# Task item:
Retype the line with "Click the dash value next to Sales Tax" exactly. Then retype every line after it through the end of the entries below, and nothing more, leaving out pictures.

(Working data)

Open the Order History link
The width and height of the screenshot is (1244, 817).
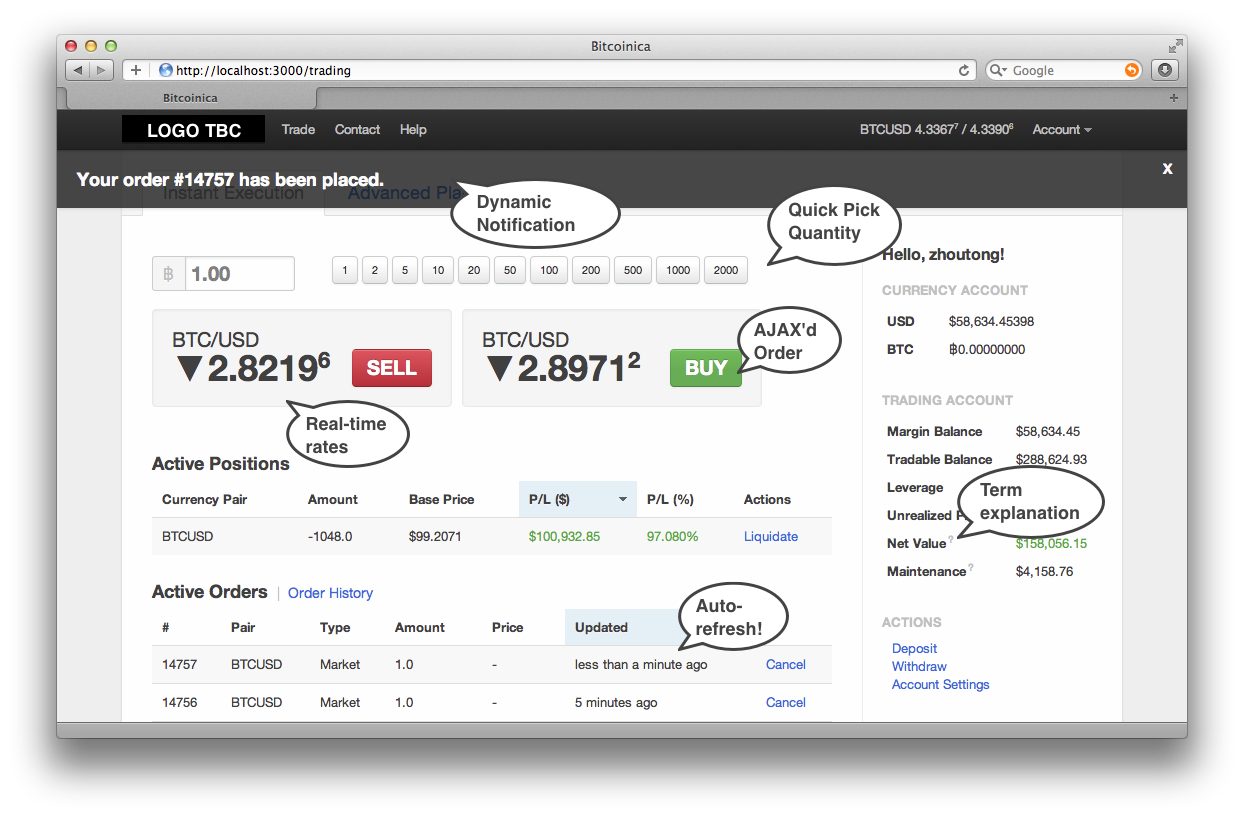[x=330, y=593]
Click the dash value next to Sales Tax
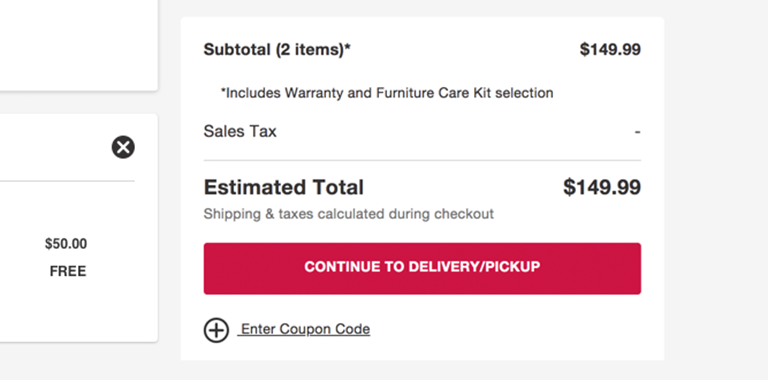 coord(637,132)
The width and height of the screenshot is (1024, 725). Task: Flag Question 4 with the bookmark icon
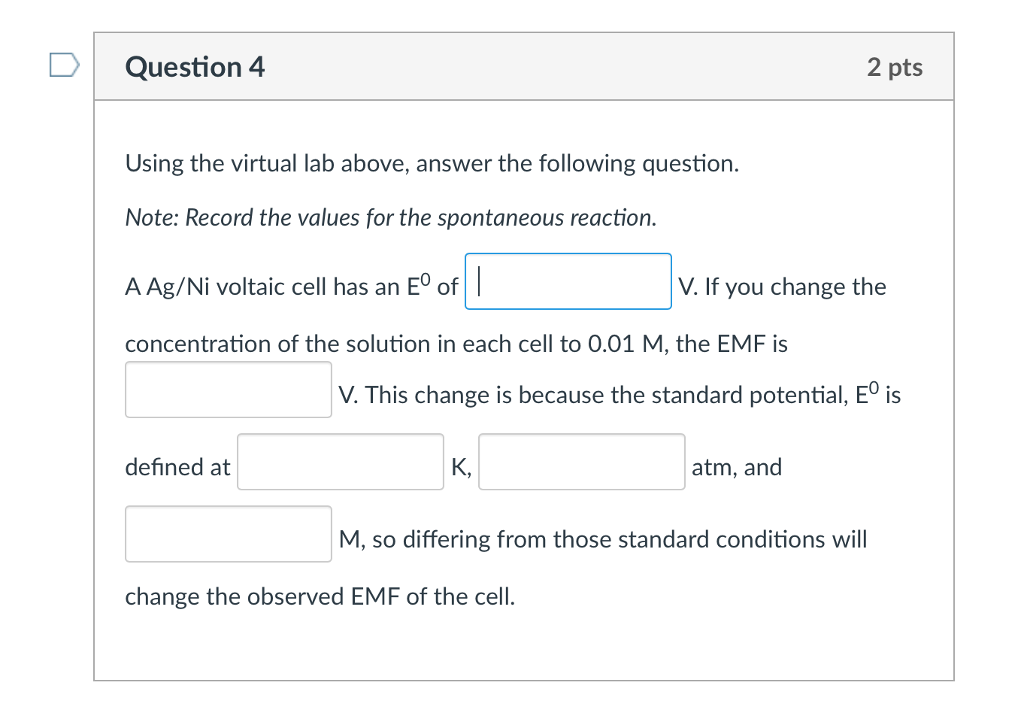click(x=65, y=65)
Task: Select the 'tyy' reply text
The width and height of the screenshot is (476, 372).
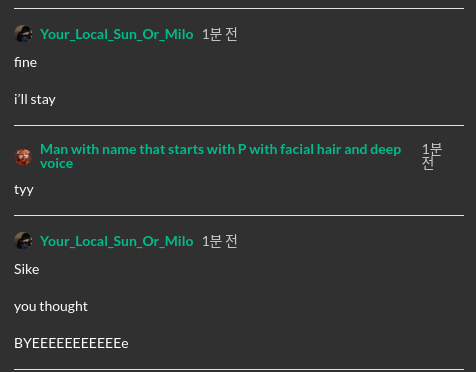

(End Working data)

# Result of the exercise:
Click the dash value next to Sales Tax
 coord(637,132)
The width and height of the screenshot is (1024, 725). Task: Flag Question 4 with the bookmark icon
click(x=65, y=65)
Task: Select the 'tyy' reply text
The width and height of the screenshot is (476, 372).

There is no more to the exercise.